Friday, January 20, 2006

It's been awhile and too much has happend to catch up with. There seems to have been alot of heartbreak lately. I was in a village where a few of us found this precious little girl named Regeni. We thought she was a baby of about a year and half old. But as we treated a gaping wound on her forehead that was infested with flies, we learned that she was actually 5 years old. this little girl had lost her mother at the age of 4 months and been left to lay in the dirt by her father for the past 5 years. Her grandmother does all she can to care for her but is so blind and frail that she can hardly care for herself. Regeni's perfectly healthy, cared and provided for 6 year old brother attepmts to give her food sometimes. But she is so terribly malnutritioned and full of worms as a result of eating dirt that there is little to be done. When I picked her frail little body up I could feel her lungs rattling every time she sucked air into them. We were broken and ready to do anything to help her. But the greatest tragedy is that her family refused to let us help. Refused to let us pay for a doctor or even bring a doctor to the village. The situation became dangerous as tempers and words flaired and we were forced to leave the village. Now all we can do is pray. It seems like so little yet I know it is so much. I actually pray for Regeni to be in the arms of her heavenly Father, free from her suffering.

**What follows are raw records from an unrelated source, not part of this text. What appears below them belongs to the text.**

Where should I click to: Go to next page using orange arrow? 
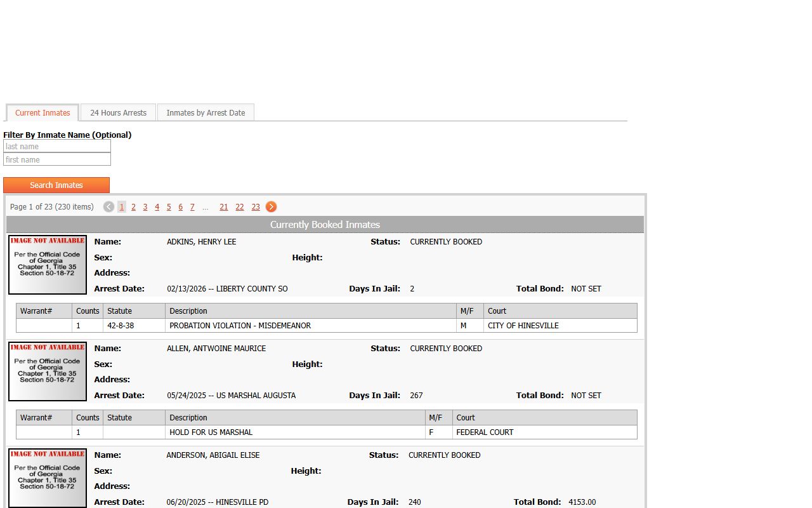point(271,207)
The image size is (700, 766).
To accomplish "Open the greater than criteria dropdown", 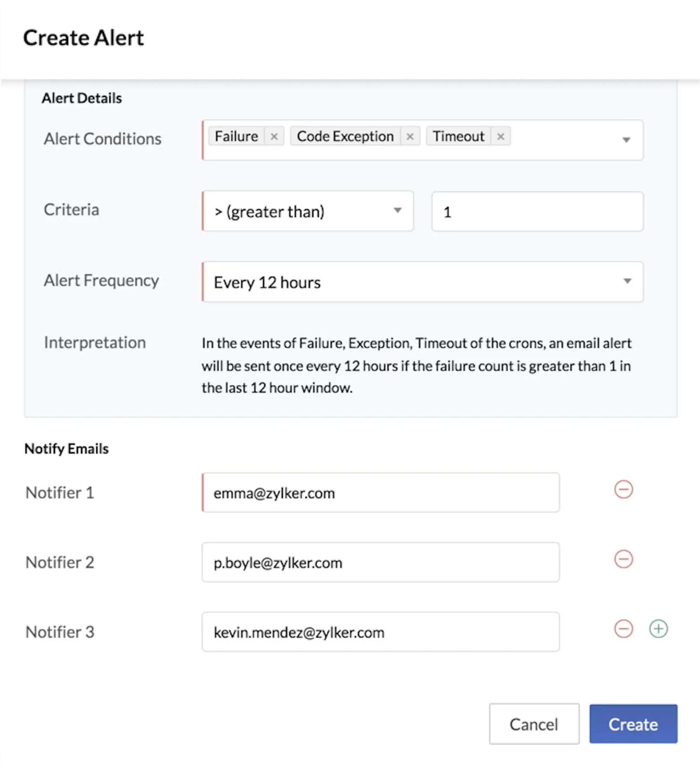I will 308,211.
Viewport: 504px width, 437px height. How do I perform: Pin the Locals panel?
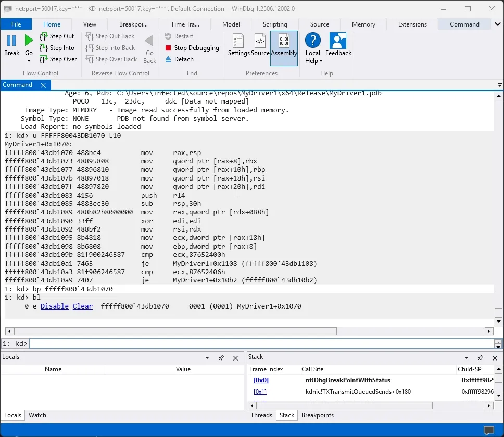click(x=221, y=358)
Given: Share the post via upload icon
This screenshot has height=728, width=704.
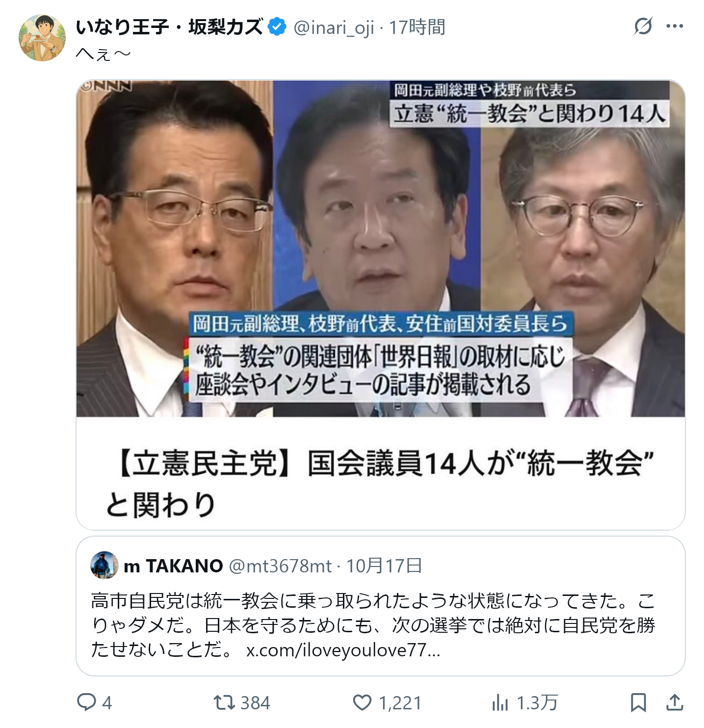Looking at the screenshot, I should (x=675, y=702).
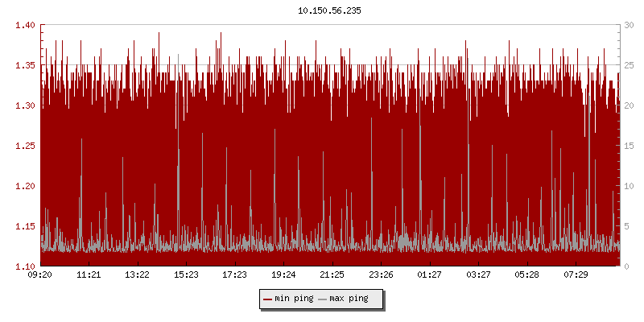This screenshot has width=644, height=322.
Task: Click the 01:27 time axis label
Action: (429, 275)
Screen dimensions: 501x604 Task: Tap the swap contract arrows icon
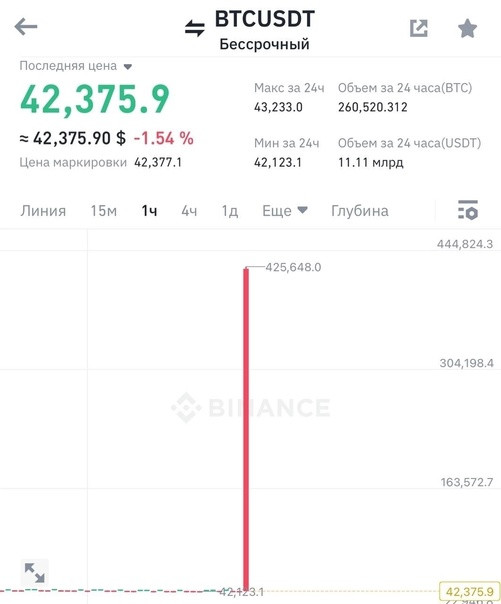(194, 28)
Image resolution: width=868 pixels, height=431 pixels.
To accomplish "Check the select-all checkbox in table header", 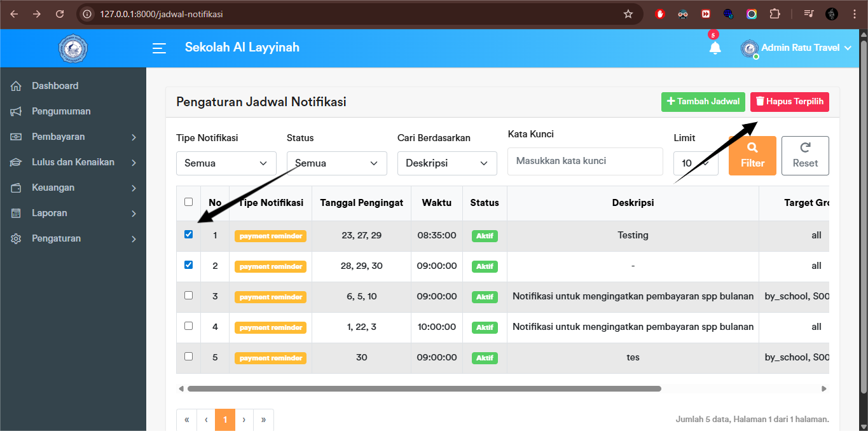I will (x=188, y=201).
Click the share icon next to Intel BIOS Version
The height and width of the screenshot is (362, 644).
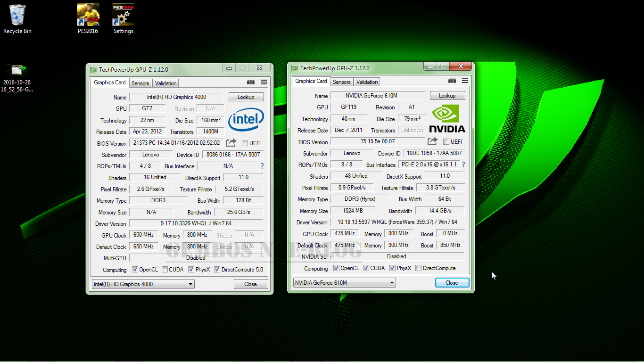(230, 143)
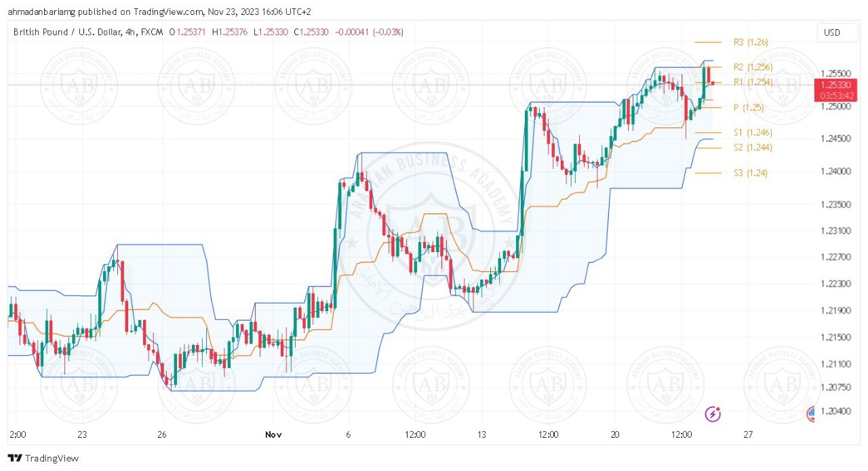Select the S3 (1.24) support label

click(751, 173)
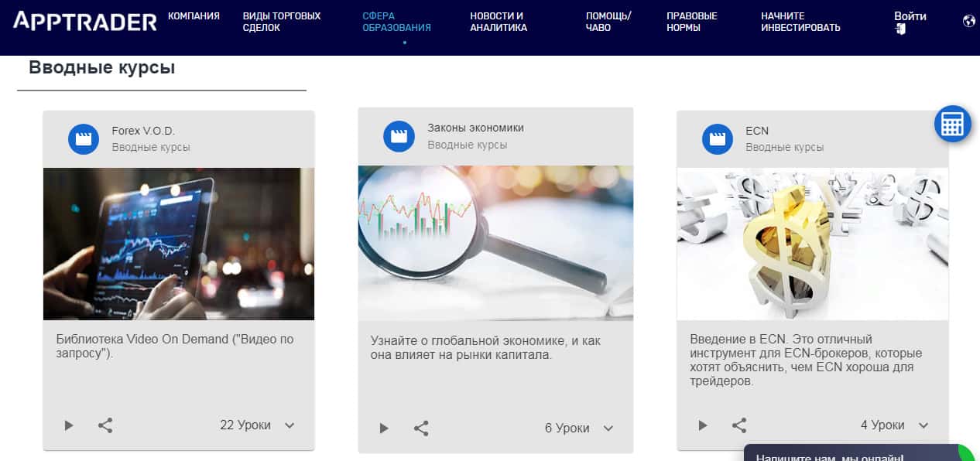Share the ECN course
The image size is (980, 461).
coord(739,425)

Suffering, such a prevalent thing in this place. I have a friend Onita who lives at the Mother Theresa house. A few weeks ago I held her while she writhed in pain as my friend Silvina dug worms and magots from her open wounds. Onita is healing so well now and her smile is returning. Her body is still skinny beyond what you can imagine. But as I sang a Christina Aguilera song to her yesterday about how beautiful she is, she couldn't stop grinning. It was truly beautiful. Onita bonita, it rhymes so well. Still more suffering. I lost my Aunty Pam. I really love that woman. But as my mama said, she has gone home to be with the Lord, she is done with earthly pain and suffering, no more for her, only paradise and praising the Lord. Yes my heart aches and my tears have been my food for days now but I will yet put my hope in the Lord and lead the people into the house of the Lord with shouts of joy and singing.